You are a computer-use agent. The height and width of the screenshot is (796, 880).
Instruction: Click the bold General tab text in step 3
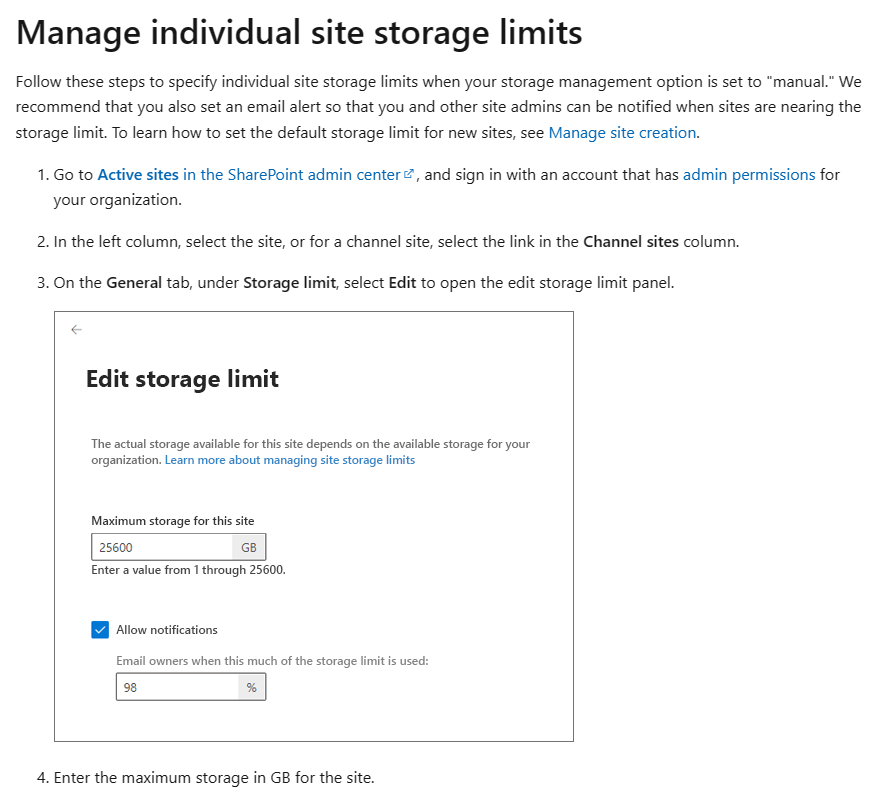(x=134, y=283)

# # # # #

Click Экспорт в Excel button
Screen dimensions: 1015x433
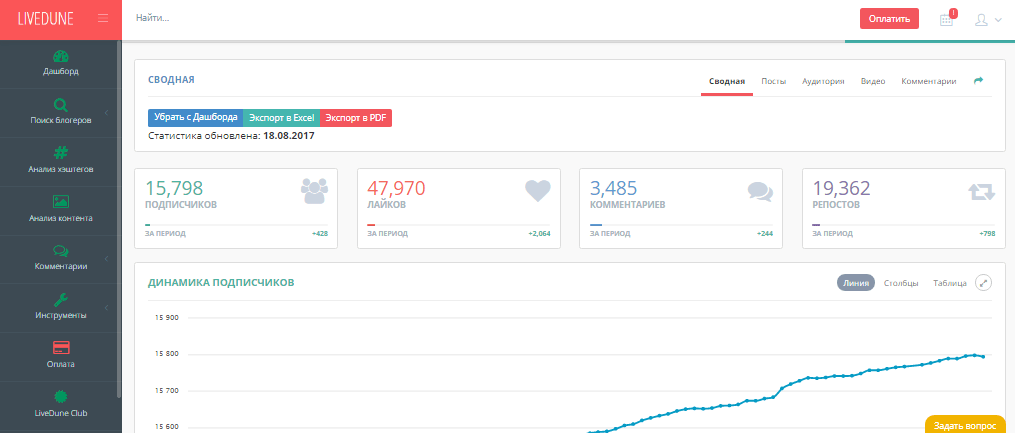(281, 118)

# # # # #

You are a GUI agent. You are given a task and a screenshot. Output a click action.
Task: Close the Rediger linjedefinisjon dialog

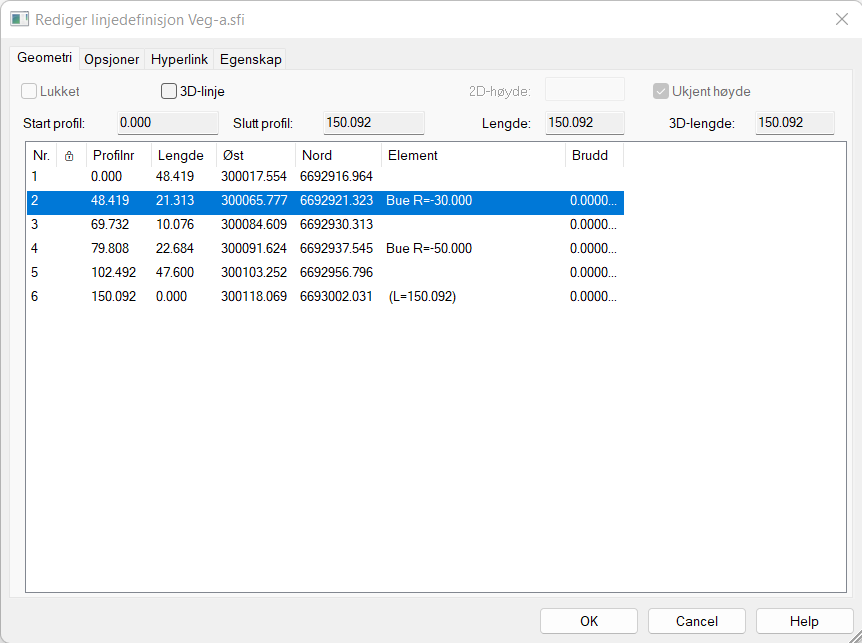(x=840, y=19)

# # # # #

Present the lines from the line with "You are a computer-use" to the line with "(x=134, y=283)" as a Markdown table with the columns Row and Line, one numbered row per line, skipping blank lines and omitting the pictures.

| Row | Line |
|---|---|
| 1 | You are a computer-use agent. The height and width of the screenshot is (796, 880). |
| 2 | Instruction: Click the bold General tab text in step 3 |
| 3 | (x=134, y=283) |